World of Code Identity Resolution Hits 99% AUC at Scale
Paper resolves 107M author strings across 6B commits, slashing mega-clusters by 95%.
In a new arXiv paper, Audris Mockus tackles the massive challenge of author identity disambiguation in the World of Code (WoC) dataset, which contains ~107 million distinct author strings from ~6 billion commits. Unlike previous work that focused on missed merges, Mockus identifies over-merge as the central problem at this scale, where bots, role accounts, and multi-author fields create million-member mega-clusters. The solution combines a betweenness centrality cut on the union graph with a per-edge classifier trained on 2.6 million labels mined from GitHub no-reply identifiers.

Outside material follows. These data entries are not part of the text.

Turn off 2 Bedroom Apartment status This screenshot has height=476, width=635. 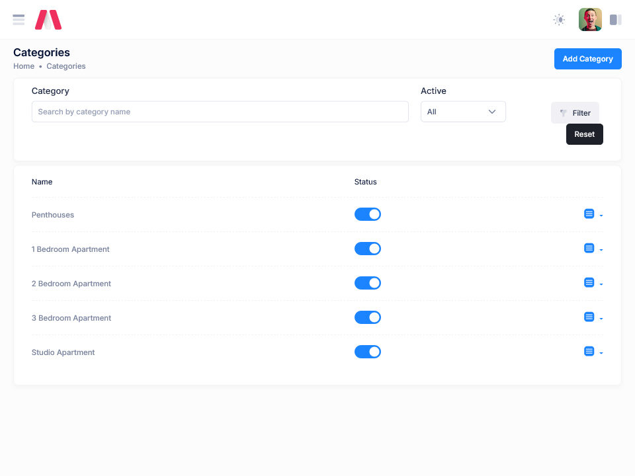(368, 283)
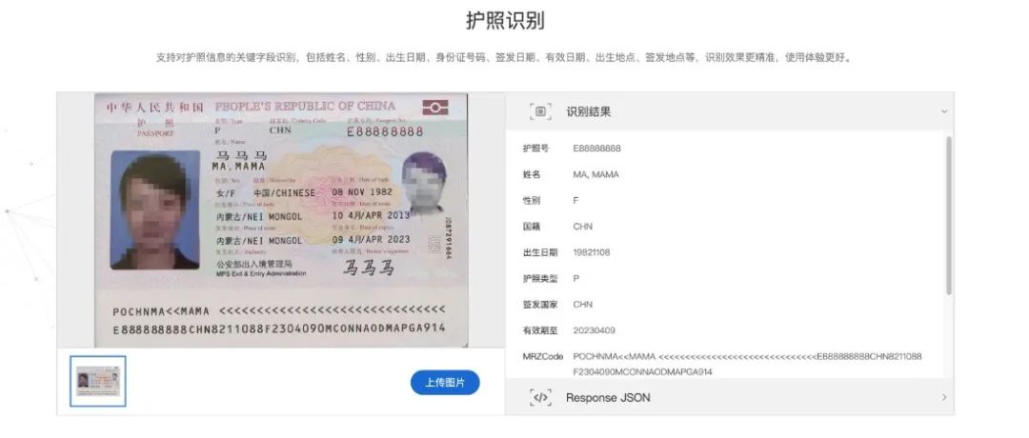Click the 护照类型 value P
This screenshot has width=1029, height=438.
576,279
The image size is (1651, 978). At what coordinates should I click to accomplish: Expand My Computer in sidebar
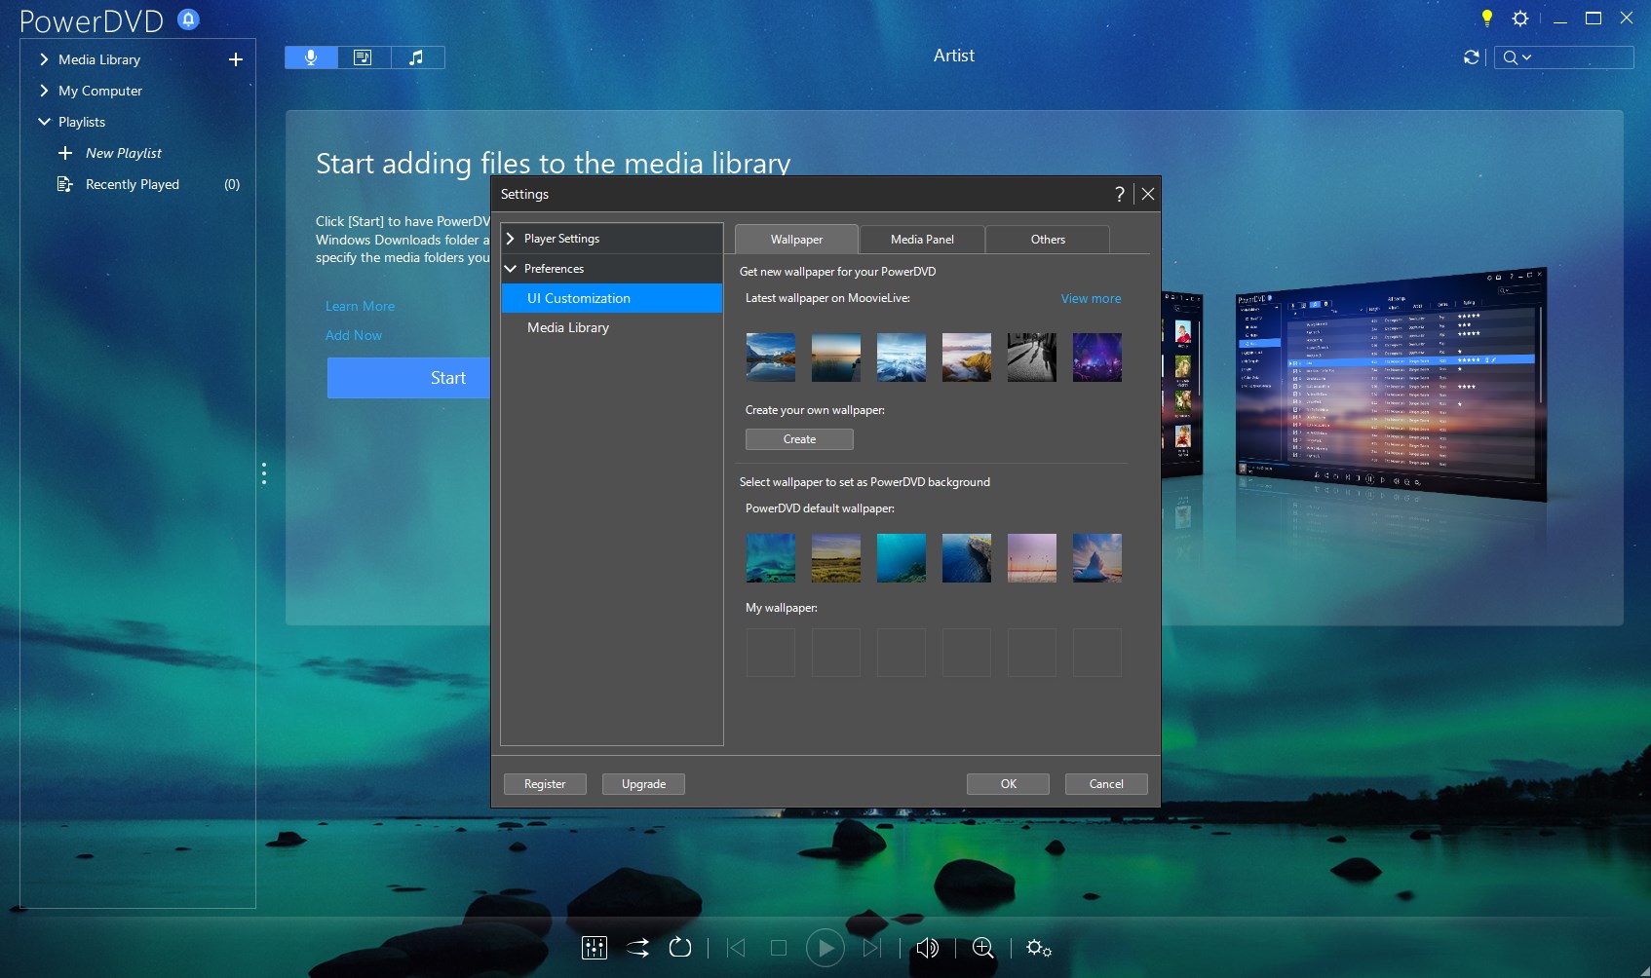[x=44, y=91]
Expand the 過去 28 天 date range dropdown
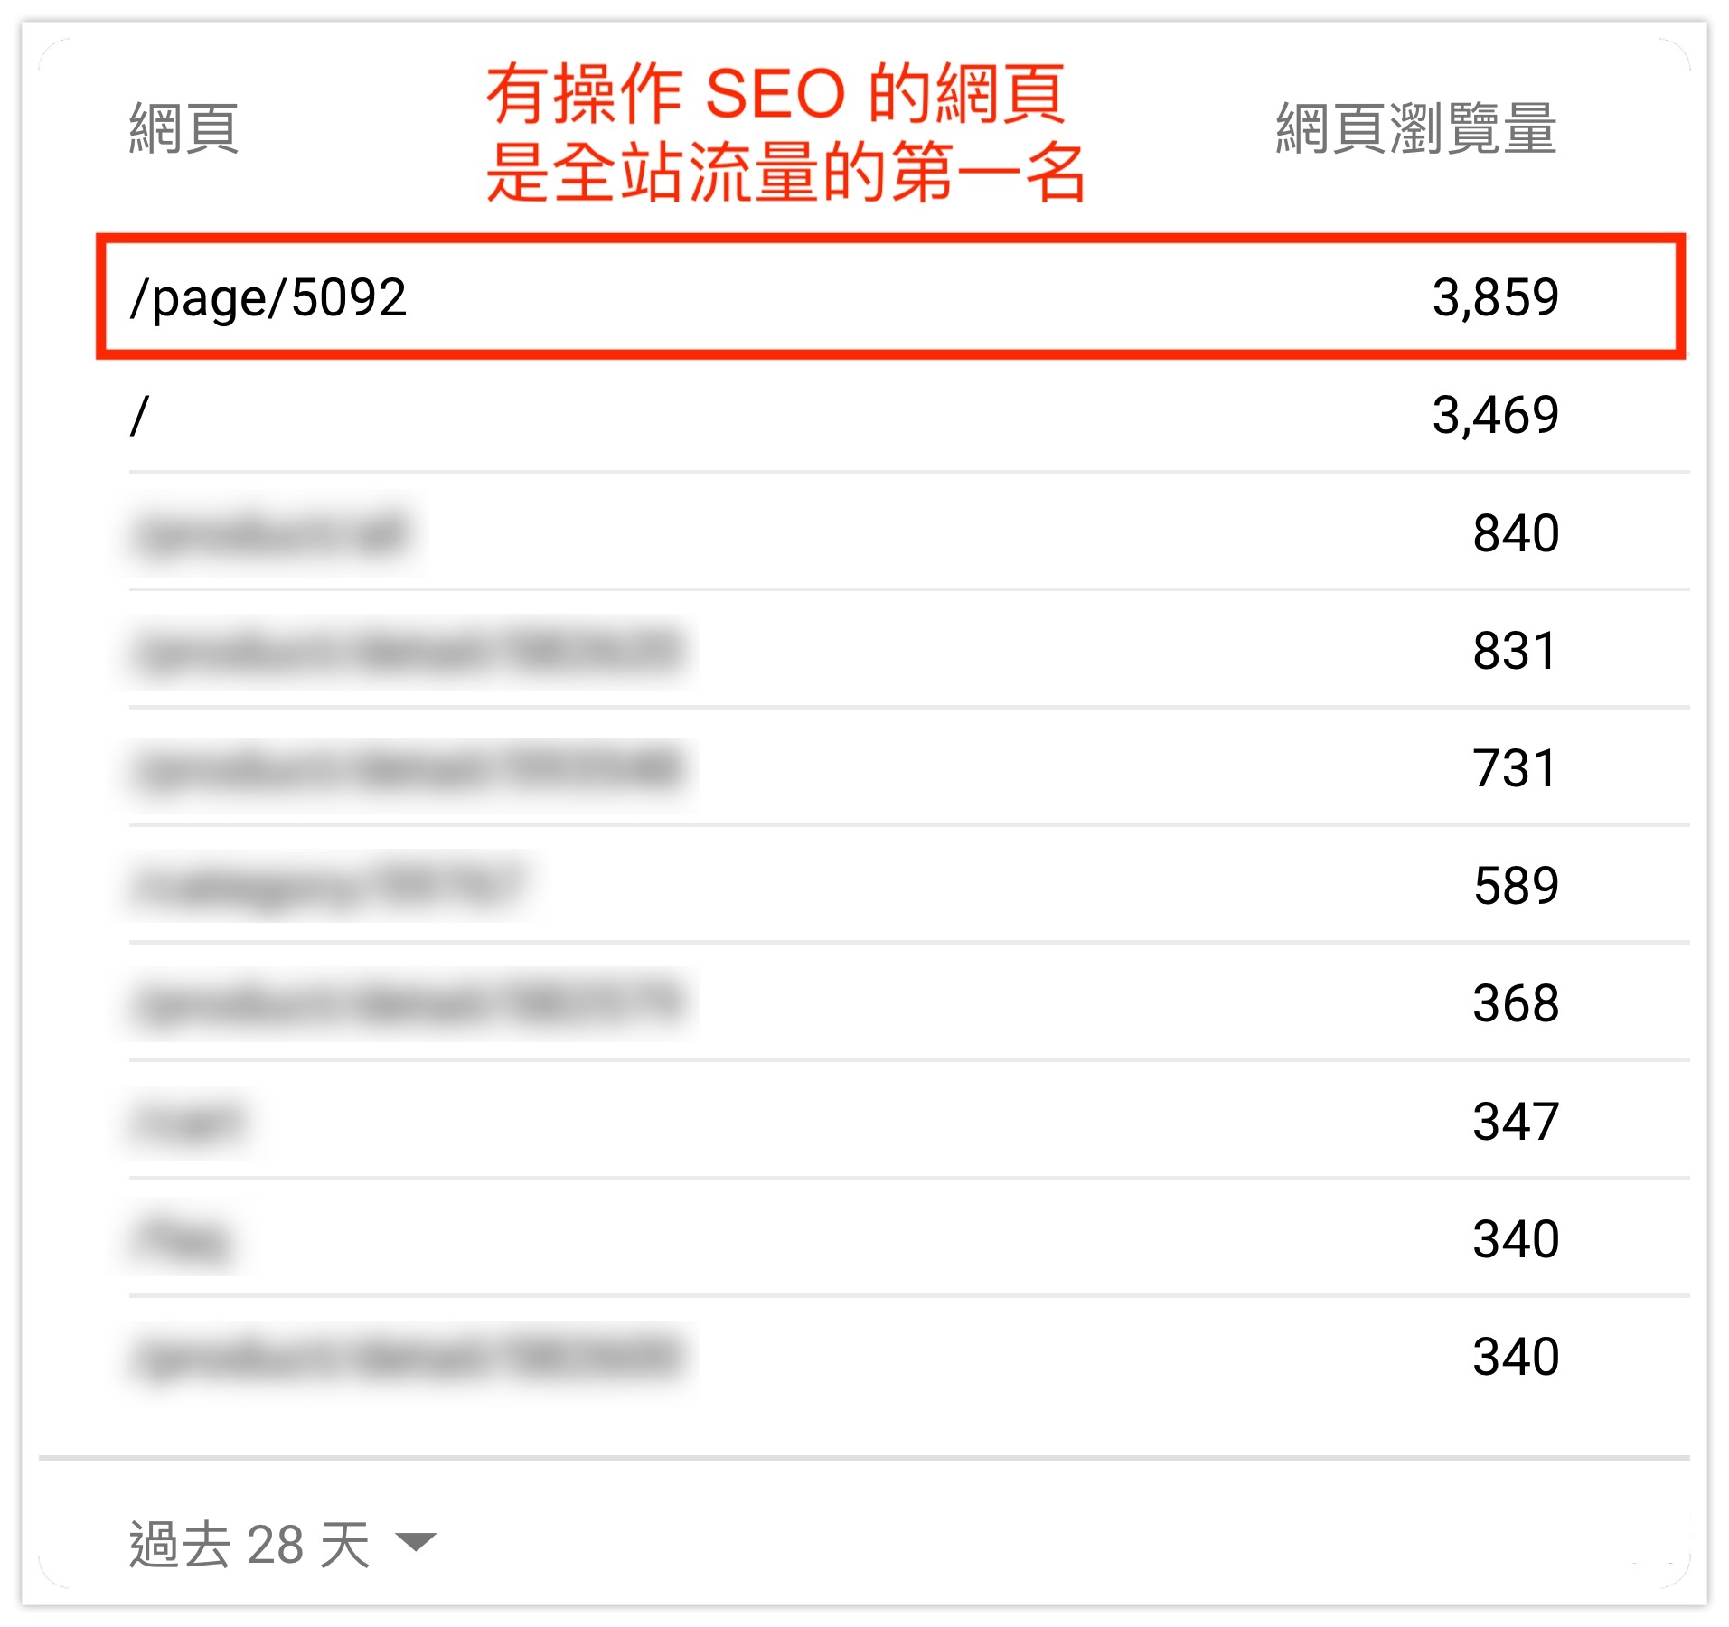The width and height of the screenshot is (1729, 1627). coord(249,1544)
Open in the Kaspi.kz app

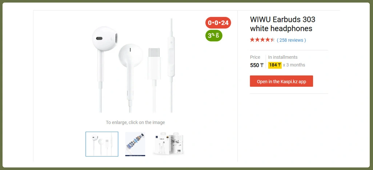pos(281,81)
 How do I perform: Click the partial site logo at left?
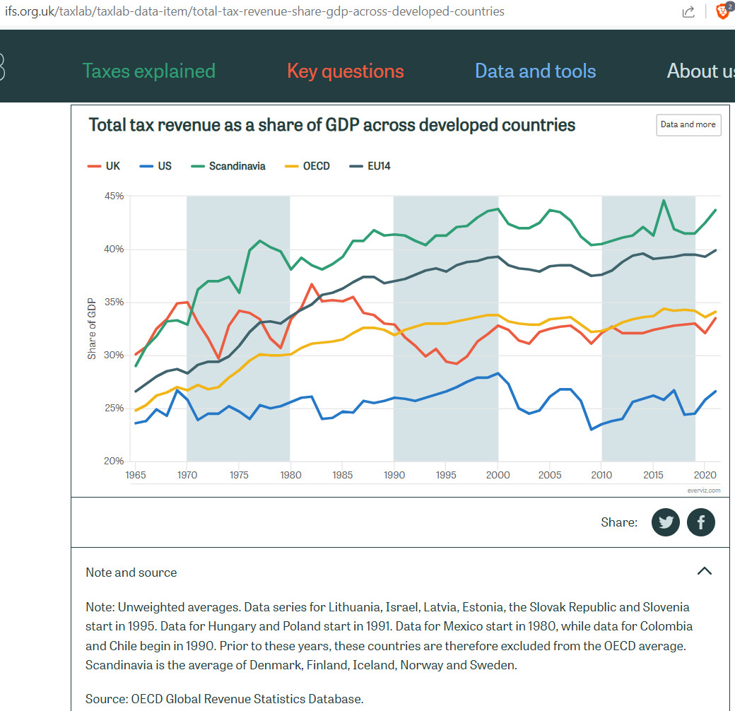2,66
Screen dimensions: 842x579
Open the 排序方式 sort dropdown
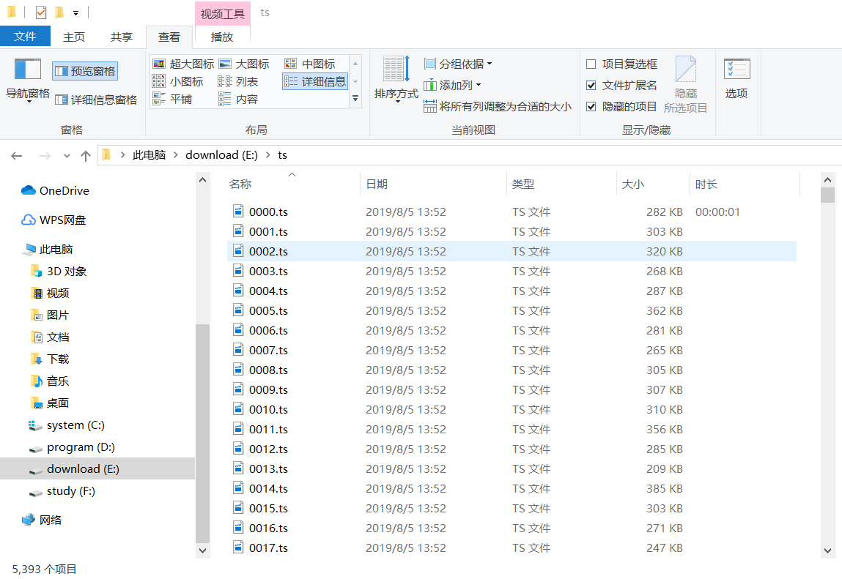[395, 78]
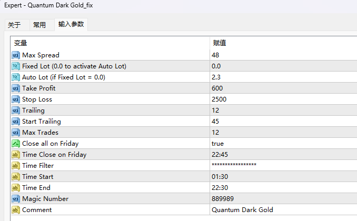This screenshot has width=357, height=221.
Task: Select the 输入参数 tab
Action: pyautogui.click(x=71, y=24)
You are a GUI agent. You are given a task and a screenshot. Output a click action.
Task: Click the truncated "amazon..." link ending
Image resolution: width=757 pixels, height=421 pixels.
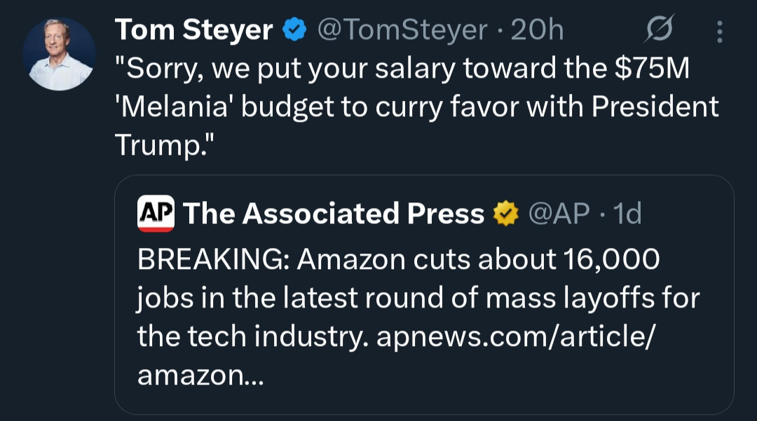tap(200, 375)
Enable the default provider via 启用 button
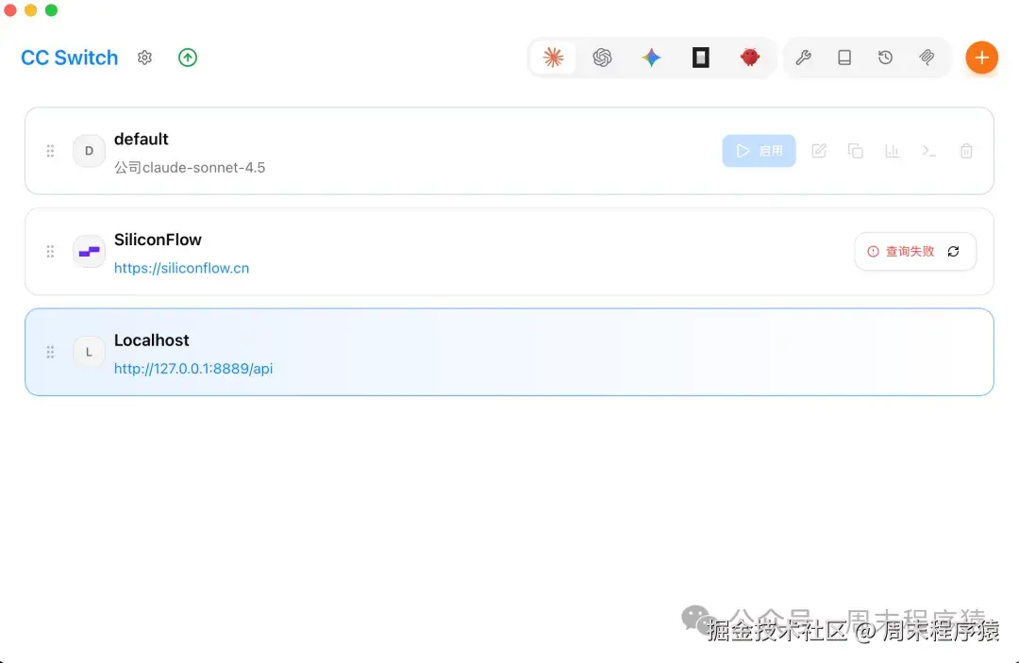Viewport: 1019px width, 663px height. (759, 150)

The classifier, which filters dormant cross-project shingle groups and incorporates GitHub account assertions, recovers recall lost during precision work.
Results are striking: the largest cluster drops from 170,431 (and a predecessor's 3.0 million) to under 7,000, while gold recall rises from 0.44 to 0.70 at increasing precision. The per-edge model transfers with AUC 0.99 on human-adjudicated pairs, and on an independent 21-million-alias GitHub ground truth, the final map surpasses existing global, privacy-preserving resolvers. The paper also catalogs scale lessons, noting that structural cuts don't transfer to unseen edge sets and that recall-only or precision-only benchmarks invert verdicts unless read together.
- Largest cluster reduced from 170,431 to under 7,000 — a 96% cut in over-merge.
- Gold recall improved from 0.44 to 0.70 while precision increased, using a per-edge classifier.
- Per-edge model achieves AUC 0.99 on human-adjudicated pairs, trained on 2.6M GitHub no-reply labels.
Why It Matters
Critical for accurate code attribution and open-source analytics at global scale, enabling better security audits and developer reputation tracking.